Task description -
The expected output is an exact restatement of all the records.

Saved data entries
+ + + + + + +

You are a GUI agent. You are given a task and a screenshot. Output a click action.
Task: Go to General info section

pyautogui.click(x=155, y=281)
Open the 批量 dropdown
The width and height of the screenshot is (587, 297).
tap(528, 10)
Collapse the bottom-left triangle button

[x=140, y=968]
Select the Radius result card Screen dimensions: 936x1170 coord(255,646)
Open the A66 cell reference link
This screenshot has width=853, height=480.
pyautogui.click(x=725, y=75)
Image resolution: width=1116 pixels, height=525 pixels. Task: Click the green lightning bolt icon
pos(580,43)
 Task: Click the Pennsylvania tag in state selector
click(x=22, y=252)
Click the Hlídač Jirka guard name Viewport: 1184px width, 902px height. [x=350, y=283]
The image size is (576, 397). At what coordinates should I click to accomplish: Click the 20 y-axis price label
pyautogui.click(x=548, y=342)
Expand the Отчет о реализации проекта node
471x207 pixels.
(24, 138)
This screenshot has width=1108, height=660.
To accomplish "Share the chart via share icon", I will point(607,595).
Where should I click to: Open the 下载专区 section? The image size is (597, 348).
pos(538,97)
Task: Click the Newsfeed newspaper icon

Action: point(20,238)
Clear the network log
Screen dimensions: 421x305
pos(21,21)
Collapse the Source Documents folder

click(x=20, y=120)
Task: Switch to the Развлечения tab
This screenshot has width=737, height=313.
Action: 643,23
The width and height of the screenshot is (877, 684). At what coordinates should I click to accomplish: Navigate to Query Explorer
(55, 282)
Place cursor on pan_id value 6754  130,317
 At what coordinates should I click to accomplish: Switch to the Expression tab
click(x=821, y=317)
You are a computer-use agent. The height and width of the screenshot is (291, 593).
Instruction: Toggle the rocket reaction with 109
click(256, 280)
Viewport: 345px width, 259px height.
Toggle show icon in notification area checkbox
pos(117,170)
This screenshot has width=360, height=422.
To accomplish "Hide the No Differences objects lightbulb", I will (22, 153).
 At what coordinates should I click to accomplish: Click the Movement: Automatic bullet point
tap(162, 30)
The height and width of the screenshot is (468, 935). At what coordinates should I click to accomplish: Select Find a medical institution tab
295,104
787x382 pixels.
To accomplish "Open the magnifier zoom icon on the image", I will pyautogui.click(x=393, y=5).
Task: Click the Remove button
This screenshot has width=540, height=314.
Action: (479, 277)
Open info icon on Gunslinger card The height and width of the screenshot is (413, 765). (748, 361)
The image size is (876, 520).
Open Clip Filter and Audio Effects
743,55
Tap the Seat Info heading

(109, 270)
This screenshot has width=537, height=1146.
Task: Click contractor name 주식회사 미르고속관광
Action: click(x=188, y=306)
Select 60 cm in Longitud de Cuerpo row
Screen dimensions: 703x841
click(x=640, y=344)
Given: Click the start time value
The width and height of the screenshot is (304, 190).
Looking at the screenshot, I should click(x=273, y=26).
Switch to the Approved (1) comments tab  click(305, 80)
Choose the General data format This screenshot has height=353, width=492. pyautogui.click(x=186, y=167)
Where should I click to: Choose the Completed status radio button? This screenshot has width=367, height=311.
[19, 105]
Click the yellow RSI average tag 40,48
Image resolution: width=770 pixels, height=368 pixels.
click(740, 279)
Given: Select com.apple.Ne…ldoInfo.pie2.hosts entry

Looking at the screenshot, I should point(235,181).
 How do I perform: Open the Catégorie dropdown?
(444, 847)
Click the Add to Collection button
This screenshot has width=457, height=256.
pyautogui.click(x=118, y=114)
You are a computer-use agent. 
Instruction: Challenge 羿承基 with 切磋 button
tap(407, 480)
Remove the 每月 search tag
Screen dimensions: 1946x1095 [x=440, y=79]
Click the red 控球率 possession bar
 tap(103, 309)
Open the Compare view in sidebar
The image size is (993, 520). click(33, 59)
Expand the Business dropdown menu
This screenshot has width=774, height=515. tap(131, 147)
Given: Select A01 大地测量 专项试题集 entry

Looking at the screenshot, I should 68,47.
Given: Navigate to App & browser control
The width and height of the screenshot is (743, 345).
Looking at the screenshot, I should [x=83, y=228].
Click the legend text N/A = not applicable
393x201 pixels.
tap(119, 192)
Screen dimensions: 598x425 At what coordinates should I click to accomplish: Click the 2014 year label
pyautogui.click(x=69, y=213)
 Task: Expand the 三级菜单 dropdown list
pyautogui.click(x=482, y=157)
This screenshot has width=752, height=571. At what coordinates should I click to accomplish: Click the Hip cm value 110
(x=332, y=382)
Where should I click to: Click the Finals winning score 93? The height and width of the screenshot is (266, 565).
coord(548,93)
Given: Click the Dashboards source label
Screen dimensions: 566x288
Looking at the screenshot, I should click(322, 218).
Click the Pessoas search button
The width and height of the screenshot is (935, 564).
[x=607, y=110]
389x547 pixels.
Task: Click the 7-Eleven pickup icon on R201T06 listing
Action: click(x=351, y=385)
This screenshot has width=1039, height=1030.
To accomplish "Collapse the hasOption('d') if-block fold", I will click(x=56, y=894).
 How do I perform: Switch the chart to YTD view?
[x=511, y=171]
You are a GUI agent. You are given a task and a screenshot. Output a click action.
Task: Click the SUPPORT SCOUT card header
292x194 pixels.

+ + + + + + +

Exercise result -
You are a GUI agent. You are given a task and a screenshot. Output a click action.
Task: Go to General info section

pyautogui.click(x=155, y=281)
Open the 批量 dropdown
The width and height of the screenshot is (587, 297).
tap(528, 10)
Collapse the bottom-left triangle button

[x=140, y=968]
Select the Radius result card Screen dimensions: 936x1170 coord(255,646)
Open the A66 cell reference link
This screenshot has width=853, height=480.
pyautogui.click(x=725, y=75)
Image resolution: width=1116 pixels, height=525 pixels. Task: Click the green lightning bolt icon
pos(580,43)
 Task: Click the Pennsylvania tag in state selector
click(x=22, y=252)
Click the Hlídač Jirka guard name Viewport: 1184px width, 902px height. [x=350, y=283]
The image size is (576, 397). At what coordinates should I click to accomplish: Click the 20 y-axis price label
pyautogui.click(x=548, y=342)
Expand the Отчет о реализации проекта node
471x207 pixels.
(24, 138)
This screenshot has width=1108, height=660.
To accomplish "Share the chart via share icon", I will point(607,595).
Where should I click to: Open the 下载专区 section? The image size is (597, 348).
pos(538,97)
Task: Click the Newsfeed newspaper icon

Action: point(20,238)
Clear the network log
Screen dimensions: 421x305
pos(21,21)
Collapse the Source Documents folder

click(x=20, y=120)
Task: Switch to the Развлечения tab
This screenshot has width=737, height=313.
Action: 643,23
The width and height of the screenshot is (877, 684). At what coordinates should I click to accomplish: Navigate to Query Explorer
(55, 282)
Place cursor on pan_id value 6754  130,317
 At what coordinates should I click to accomplish: Switch to the Expression tab
click(x=821, y=317)
You are a computer-use agent. The height and width of the screenshot is (291, 593).
Instruction: Toggle the rocket reaction with 109
click(256, 280)
Viewport: 345px width, 259px height.
Toggle show icon in notification area checkbox
pos(117,170)
This screenshot has width=360, height=422.
To accomplish "Hide the No Differences objects lightbulb", I will (22, 153).
 At what coordinates should I click to accomplish: Click the Movement: Automatic bullet point
tap(162, 30)
The height and width of the screenshot is (468, 935). At what coordinates should I click to accomplish: Select Find a medical institution tab
295,104
787x382 pixels.
To accomplish "Open the magnifier zoom icon on the image", I will pyautogui.click(x=393, y=5).
Task: Click the Remove button
This screenshot has width=540, height=314.
Action: (479, 277)
Open info icon on Gunslinger card The height and width of the screenshot is (413, 765). (748, 361)
The image size is (876, 520).
Open Clip Filter and Audio Effects
743,55
Tap the Seat Info heading

(109, 270)
This screenshot has width=537, height=1146.
Task: Click contractor name 주식회사 미르고속관광
Action: click(x=188, y=306)
Select 60 cm in Longitud de Cuerpo row
Screen dimensions: 703x841
click(x=640, y=344)
Given: Click the start time value
The width and height of the screenshot is (304, 190).
Looking at the screenshot, I should click(x=273, y=26).
Switch to the Approved (1) comments tab  click(305, 80)
Choose the General data format This screenshot has height=353, width=492. pyautogui.click(x=186, y=167)
Where should I click to: Choose the Completed status radio button? This screenshot has width=367, height=311.
[19, 105]
Click the yellow RSI average tag 40,48
Image resolution: width=770 pixels, height=368 pixels.
click(740, 279)
Given: Select com.apple.Ne…ldoInfo.pie2.hosts entry

Looking at the screenshot, I should point(235,181).
 How do I perform: Open the Catégorie dropdown?
(444, 847)
Click the Add to Collection button
This screenshot has width=457, height=256.
pyautogui.click(x=118, y=114)
You are a computer-use agent. 
Instruction: Challenge 羿承基 with 切磋 button
tap(407, 480)
Remove the 每月 search tag
Screen dimensions: 1946x1095 [x=440, y=79]
Click the red 控球率 possession bar
 tap(103, 309)
Open the Compare view in sidebar
The image size is (993, 520). click(33, 59)
Expand the Business dropdown menu
This screenshot has width=774, height=515. tap(131, 147)
Given: Select A01 大地测量 专项试题集 entry

Looking at the screenshot, I should 68,47.
Given: Navigate to App & browser control
The width and height of the screenshot is (743, 345).
Looking at the screenshot, I should [x=83, y=228].
Click the legend text N/A = not applicable
393x201 pixels.
tap(119, 192)
Screen dimensions: 598x425 At what coordinates should I click to accomplish: Click the 2014 year label
pyautogui.click(x=69, y=213)
 Task: Expand the 三级菜单 dropdown list
pyautogui.click(x=482, y=157)
This screenshot has width=752, height=571. At what coordinates should I click to accomplish: Click the Hip cm value 110
(x=332, y=382)
Where should I click to: Click the Finals winning score 93? The height and width of the screenshot is (266, 565).
coord(548,93)
Given: Click the Dashboards source label
Screen dimensions: 566x288
Looking at the screenshot, I should click(322, 218).
Click the Pessoas search button
The width and height of the screenshot is (935, 564).
[x=607, y=110]
389x547 pixels.
Task: Click the 7-Eleven pickup icon on R201T06 listing
Action: click(x=351, y=385)
This screenshot has width=1039, height=1030.
To accomplish "Collapse the hasOption('d') if-block fold", I will click(x=56, y=894).
 How do I perform: Switch the chart to YTD view?
[x=511, y=171]
You are a GUI agent. You are given a task and a screenshot. Output a click action.
Task: Click the SUPPORT SCOUT card header
292x194 pixels.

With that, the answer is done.